“What would you like to talk about today?” I asked Fiona, as she settled into the couch in my office. Her nine-year old body felt so tiny under my hands as I tucked the fleece blanket around her shoulders, as I always did when she came for her monthly counselling session. I couldn’t help but compare her little body to the sturdy frame of my robust nine-year old niece Hannah whose parents are alive and well.
“My dance performance was on Saturday,” she said, her large hazel eyes exuberant. Fiona had danced competitively since she was six years old. Her joie de vivre was irrepressible, even living with the enormity of her Mom’s death from cancer when she was five. “Dad said it was the best show yet.”
“He is so proud of you,” I said, knowing that he was proud of her and her twelve year-old sister Nicole for their capacity to enjoy life, in spite of their grief. He had not fared so well. His first priority two weeks after his wife’s death had been to find a live-in nanny. The grief exacerbated his workaholic nature, and four years after her death he worked twelve-hour days and most weekends. The death of one parent can prompt losing both, for a while, sometimes years; one parent lost to illness and the other to heartbreak.
“How has the rest of your month been?” I asked.
“Not good.” Fiona looked down at the floor. I waited for her to continue.
“Dad gets mad at Nicole all the time for not doing her homework or tidying her room,” she said quietly.
“Does that scare you?” I asked.
Fiona shook her head slowly and looked up at me. “I know he’s still sad about Mommy, and that’s why he gets mad. I just wish he’d be happy again like he used to be.
“The heart mends very slowly when someone we love dies, and actually never mends completely. We will always be a little sad, but we can also be happy again, in time,” I said.

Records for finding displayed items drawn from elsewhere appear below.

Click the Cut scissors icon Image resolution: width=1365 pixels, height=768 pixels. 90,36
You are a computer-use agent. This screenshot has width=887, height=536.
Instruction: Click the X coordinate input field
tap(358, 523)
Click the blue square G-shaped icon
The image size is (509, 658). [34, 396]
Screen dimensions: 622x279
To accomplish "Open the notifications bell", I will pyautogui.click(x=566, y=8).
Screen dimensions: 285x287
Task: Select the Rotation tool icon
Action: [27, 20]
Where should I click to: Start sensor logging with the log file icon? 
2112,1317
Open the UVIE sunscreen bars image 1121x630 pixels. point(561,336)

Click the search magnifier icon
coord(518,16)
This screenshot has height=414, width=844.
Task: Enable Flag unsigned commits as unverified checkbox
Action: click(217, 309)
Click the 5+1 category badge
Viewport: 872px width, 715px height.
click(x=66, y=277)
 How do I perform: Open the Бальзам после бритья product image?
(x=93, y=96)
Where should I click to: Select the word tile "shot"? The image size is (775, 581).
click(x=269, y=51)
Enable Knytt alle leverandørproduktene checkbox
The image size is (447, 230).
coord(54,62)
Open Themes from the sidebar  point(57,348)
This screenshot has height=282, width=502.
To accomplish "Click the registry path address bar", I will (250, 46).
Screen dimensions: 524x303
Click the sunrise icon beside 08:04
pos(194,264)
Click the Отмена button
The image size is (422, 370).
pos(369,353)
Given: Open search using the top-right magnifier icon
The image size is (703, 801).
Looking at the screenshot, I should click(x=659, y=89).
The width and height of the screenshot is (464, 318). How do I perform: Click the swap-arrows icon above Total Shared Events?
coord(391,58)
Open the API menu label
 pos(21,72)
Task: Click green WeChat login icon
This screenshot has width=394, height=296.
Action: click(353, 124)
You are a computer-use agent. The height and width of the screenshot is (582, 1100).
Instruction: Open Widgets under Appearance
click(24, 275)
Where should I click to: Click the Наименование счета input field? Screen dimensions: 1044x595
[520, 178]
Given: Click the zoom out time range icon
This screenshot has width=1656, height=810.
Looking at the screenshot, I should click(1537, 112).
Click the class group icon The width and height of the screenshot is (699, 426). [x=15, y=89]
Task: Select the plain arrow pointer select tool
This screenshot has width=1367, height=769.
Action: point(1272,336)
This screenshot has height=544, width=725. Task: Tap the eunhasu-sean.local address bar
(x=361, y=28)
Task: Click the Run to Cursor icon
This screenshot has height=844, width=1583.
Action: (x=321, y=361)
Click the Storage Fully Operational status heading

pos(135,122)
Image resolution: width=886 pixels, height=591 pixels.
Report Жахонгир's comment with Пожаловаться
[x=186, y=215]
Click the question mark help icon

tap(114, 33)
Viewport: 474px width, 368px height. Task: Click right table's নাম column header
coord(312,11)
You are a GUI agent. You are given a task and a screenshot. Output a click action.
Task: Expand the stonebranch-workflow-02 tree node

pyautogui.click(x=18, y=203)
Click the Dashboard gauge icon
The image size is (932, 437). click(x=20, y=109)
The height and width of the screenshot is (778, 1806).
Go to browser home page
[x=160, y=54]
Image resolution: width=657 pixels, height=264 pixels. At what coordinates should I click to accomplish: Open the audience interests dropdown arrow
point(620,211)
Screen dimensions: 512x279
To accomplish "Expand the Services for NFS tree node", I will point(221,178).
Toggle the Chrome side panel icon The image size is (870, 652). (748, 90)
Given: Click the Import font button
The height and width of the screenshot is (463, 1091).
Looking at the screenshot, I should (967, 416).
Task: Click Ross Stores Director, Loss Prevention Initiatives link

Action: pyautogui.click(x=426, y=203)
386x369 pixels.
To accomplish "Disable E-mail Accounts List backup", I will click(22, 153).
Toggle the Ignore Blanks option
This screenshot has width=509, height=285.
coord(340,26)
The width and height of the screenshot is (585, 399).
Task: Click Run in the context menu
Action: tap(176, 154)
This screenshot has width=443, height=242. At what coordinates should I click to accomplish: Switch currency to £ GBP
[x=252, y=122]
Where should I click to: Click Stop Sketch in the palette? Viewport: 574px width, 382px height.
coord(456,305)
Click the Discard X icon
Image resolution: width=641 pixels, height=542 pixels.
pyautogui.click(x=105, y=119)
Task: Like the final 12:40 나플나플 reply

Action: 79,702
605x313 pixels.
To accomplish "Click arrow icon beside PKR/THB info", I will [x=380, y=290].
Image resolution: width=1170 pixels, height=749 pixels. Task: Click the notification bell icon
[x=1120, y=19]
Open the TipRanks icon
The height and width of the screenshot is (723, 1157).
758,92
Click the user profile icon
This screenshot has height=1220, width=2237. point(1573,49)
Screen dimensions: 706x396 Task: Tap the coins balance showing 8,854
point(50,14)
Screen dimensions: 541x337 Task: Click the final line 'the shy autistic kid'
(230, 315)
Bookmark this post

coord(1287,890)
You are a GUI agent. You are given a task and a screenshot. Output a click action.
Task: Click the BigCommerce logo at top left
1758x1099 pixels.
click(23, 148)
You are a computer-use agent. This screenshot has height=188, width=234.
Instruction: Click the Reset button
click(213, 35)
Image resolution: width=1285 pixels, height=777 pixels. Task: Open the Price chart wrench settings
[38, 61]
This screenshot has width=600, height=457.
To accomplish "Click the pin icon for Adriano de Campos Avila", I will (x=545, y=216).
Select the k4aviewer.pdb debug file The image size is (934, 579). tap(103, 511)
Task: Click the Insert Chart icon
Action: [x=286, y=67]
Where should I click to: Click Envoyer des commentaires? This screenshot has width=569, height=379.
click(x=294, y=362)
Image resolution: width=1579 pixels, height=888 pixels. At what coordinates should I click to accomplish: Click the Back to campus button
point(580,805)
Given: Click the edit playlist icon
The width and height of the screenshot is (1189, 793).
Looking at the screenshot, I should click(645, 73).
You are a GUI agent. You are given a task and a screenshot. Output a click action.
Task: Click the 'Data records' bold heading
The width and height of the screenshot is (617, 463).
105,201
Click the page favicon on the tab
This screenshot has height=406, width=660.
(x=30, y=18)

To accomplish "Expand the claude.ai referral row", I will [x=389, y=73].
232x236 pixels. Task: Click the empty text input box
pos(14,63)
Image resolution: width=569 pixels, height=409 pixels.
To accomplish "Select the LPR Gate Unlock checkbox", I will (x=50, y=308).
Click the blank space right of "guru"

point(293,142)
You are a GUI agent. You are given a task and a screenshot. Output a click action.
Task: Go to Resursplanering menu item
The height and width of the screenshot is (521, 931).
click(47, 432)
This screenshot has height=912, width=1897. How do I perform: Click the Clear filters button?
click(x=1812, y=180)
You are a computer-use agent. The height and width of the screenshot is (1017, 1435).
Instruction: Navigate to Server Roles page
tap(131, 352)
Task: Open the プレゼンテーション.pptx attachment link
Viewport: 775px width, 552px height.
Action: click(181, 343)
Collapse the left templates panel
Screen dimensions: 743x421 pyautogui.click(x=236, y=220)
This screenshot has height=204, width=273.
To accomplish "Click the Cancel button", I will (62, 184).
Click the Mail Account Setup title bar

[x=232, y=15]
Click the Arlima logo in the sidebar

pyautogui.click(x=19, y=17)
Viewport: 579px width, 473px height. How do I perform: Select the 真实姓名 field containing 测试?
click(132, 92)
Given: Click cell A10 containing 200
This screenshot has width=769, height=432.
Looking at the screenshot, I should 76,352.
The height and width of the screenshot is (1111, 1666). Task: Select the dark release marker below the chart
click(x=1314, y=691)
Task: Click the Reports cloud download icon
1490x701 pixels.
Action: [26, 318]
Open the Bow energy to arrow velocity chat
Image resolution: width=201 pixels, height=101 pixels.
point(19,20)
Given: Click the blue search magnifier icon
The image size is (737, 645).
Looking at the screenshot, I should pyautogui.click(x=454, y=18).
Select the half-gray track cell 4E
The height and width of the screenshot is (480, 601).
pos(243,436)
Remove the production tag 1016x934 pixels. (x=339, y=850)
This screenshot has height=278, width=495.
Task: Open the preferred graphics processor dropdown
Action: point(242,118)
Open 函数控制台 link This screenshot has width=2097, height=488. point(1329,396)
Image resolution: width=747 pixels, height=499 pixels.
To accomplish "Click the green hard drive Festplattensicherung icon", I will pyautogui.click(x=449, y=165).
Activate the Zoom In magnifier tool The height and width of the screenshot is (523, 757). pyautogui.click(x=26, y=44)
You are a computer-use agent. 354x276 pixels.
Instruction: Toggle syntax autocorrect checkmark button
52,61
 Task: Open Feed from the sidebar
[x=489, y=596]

“I think it helps him when I’m happy, especially when I’m dancing,” Fiona said. “I saw him in the front row and he kept waving at me and smiling, though it was kind of annoying too,” she said with a roll of her eyes.
Fiona’s resilience empowered her voice as she spoke about helping her Dad to be happy. Her inner strength had developed over her first five years of life from a secure, loving attachment to her parents, and a destiny that had its own plan for her, from before she was born. Even though her heart would never fully mend, its brokenness would fuel her happiness. Not everyone thrives after such an early and vast loss, but I knew Fiona would.
“Can we do the relaxation thing where you talk to me and hold my feet?” Fiona asked. She knew how to reach out for comfort, another good sign for her future.
“Of course,” I said. “Why don’t you lie down and I’ll put a pillow under your head.”
I wrapped the blanket again around her little body and she closed her eyes. I placed my hands on her feet and noticed her socks didn’t match.
The words of the loving-kindness meditation came easily to me for this little girl whom I'd known since her Mom became ill. “Fiona, may you be happy and peaceful,” I said. “May you be safe and protected from inner and outer harm.”
She had asked me what inner harm meant when she first heard the meditation. I explained how sometimes the voice inside my head talks to me harshly and says things like: You shouldn’t have done that. You’re so silly, or, you’re a mean person for saying that. I told her I had to learn to be kind to myself and she seemed to understand.
“May you live with ease and peace of mind,” I continued. “May you always know how much you are loved.”
Fiona smiled. “Now for Daddy, and then Nicole?”
“May Daddy be happy and peaceful. May Daddy be safe and protected……”
I continued until all the people Fiona wanted me to include were blessed.
“See you next month,” Fiona said, as she bounced down the stairs to find her nanny waiting in the lobby to drive her home for dinner.